Remember, reshaping tensors does not involve changing the underlying data itself, but rather how it's interpreted or accessed. This makes reshaping a fast operation, as it doesn't require modifying the data in memory.

In [26]:
my_torch = torch.arange(10)
my_torch

tensor([0, 1, 2, 3, 4, 5, 6, 7, 8, 9])

In [28]:
# Reshape and View
my_torch = my_torch.reshape(2, 5)
my_torch

tensor([[0, 1, 2, 3, 4],
        [5, 6, 7, 8, 9]])

In PyTorch, using `-1` as a dimension in reshaping operations like `view()` or `reshape()` is a convenience feature that allows you to flexibly specify the tensor's shape without explicitly computing one of its dimensions. When you use `-1`, PyTorch automatically calculates the appropriate size for that dimension based on the tensor's total number of elements and the other specified dimensions.

### Why It's Useful:

1. **Flexibility**: It lets you reshape tensors without needing to explicitly calculate every dimension. This is particularly useful when you know the size of all but one dimension.

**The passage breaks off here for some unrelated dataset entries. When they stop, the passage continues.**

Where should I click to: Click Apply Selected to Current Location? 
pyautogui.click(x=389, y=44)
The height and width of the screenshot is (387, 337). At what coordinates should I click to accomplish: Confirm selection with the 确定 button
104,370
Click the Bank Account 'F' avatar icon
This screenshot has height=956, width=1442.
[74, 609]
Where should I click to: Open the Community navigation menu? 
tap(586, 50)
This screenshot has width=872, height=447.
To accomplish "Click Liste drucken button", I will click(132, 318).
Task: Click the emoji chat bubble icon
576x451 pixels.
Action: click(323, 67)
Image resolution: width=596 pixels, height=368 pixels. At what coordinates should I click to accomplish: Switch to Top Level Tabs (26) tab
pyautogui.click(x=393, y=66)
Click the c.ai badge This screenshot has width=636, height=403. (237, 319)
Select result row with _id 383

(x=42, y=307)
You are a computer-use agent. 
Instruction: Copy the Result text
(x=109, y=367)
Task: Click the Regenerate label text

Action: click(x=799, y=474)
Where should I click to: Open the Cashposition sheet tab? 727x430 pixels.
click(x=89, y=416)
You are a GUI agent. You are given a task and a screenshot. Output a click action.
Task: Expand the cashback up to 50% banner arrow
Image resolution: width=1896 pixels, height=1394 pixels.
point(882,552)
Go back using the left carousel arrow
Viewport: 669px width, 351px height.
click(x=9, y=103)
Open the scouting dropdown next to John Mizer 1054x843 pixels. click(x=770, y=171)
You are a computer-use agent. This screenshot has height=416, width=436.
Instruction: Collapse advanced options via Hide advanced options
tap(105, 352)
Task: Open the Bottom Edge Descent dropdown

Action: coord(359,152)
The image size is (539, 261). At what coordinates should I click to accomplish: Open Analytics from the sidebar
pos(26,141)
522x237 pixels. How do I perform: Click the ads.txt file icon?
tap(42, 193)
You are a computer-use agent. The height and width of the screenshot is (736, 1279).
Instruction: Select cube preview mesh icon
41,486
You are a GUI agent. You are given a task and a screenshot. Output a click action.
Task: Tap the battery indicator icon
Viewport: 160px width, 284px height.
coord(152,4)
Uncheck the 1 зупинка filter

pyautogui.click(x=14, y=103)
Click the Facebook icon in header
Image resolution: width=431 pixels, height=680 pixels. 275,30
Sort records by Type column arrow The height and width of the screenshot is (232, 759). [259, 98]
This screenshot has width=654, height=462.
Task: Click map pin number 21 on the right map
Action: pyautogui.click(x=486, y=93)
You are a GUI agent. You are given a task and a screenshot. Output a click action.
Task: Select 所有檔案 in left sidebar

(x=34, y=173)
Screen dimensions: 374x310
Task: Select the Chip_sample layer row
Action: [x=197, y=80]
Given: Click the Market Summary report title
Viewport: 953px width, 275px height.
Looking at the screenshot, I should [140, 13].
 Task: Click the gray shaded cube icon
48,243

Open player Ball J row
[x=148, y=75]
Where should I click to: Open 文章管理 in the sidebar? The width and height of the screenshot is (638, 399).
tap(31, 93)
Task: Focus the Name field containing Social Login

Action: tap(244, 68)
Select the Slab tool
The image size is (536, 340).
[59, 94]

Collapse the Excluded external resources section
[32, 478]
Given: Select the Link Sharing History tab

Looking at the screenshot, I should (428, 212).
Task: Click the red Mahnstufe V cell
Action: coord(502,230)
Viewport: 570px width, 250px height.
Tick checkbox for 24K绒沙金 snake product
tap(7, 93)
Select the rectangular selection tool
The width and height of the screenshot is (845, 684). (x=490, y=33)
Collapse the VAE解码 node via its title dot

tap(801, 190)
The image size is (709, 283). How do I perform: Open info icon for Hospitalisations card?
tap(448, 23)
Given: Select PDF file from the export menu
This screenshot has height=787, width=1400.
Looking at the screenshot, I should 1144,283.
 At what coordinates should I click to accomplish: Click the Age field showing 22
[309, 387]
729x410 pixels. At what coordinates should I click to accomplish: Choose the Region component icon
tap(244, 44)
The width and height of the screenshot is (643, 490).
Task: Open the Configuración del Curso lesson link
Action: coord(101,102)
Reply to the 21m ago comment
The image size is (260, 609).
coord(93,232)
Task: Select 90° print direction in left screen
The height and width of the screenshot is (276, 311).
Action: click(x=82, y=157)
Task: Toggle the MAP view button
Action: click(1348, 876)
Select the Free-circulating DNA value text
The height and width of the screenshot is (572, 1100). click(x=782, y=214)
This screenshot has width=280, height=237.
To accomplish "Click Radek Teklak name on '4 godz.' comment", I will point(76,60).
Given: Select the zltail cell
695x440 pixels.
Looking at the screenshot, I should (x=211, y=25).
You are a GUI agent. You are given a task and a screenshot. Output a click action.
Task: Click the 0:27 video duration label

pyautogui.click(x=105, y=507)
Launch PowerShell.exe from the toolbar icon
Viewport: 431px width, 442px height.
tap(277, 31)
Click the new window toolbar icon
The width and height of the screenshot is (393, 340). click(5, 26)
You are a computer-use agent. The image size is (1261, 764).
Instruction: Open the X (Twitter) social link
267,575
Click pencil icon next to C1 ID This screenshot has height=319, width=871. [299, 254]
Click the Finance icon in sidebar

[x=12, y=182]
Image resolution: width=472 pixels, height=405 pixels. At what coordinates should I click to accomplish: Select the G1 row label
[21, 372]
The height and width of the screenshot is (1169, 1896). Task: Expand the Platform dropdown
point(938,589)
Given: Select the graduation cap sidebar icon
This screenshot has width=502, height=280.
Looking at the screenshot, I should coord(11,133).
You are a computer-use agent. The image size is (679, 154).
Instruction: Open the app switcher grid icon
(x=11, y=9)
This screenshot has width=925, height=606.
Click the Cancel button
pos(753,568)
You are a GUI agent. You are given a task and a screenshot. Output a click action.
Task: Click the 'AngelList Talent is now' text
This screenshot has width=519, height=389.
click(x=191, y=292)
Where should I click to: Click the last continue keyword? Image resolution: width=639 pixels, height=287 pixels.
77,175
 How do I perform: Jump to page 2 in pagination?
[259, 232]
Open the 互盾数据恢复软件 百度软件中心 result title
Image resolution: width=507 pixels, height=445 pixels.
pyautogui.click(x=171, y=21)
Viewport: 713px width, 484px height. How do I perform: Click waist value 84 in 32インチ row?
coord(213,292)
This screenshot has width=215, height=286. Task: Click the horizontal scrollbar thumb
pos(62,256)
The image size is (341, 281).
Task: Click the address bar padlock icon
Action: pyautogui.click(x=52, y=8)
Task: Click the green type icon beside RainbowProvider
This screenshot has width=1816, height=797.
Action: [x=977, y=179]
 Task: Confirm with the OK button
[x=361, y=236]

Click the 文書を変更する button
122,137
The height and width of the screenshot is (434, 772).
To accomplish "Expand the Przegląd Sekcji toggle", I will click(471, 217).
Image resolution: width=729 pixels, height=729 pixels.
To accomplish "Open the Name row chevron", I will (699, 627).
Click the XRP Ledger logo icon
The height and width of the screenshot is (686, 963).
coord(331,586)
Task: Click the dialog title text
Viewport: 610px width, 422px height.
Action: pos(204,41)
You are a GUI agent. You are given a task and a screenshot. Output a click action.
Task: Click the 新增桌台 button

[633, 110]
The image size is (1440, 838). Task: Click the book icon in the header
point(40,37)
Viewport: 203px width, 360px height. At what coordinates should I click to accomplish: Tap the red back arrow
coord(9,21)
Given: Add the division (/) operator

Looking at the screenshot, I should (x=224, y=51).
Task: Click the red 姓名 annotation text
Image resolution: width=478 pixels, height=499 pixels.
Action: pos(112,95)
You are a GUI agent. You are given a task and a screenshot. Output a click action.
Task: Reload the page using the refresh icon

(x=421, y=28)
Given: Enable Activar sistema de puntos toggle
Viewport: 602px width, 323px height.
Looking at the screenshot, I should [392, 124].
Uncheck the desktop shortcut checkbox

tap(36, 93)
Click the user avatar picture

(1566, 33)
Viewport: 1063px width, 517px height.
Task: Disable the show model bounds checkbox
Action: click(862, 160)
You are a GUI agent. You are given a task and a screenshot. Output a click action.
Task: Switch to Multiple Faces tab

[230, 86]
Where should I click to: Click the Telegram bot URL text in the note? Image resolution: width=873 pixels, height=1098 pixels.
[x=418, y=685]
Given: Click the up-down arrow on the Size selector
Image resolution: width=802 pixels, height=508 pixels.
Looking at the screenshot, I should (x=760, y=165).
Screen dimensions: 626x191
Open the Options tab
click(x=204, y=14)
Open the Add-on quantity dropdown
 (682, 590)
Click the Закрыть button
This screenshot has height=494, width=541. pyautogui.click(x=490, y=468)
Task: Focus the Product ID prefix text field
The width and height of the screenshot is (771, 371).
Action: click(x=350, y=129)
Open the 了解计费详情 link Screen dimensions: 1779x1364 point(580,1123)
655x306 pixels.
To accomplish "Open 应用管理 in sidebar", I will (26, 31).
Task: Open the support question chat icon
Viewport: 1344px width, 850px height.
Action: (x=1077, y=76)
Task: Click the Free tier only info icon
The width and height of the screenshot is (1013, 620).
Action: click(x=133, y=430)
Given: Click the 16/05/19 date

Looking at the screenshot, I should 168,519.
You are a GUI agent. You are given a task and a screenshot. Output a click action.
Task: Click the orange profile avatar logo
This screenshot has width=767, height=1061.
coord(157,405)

2. **Maintaining Total Number of Elements**: It ensures that the reshaping operation maintains the total number of elements in the tensor. PyTorch calculates the missing dimension such that the product of the dimensions of the reshaped tensor equals the product of the dimensions of the original tensor.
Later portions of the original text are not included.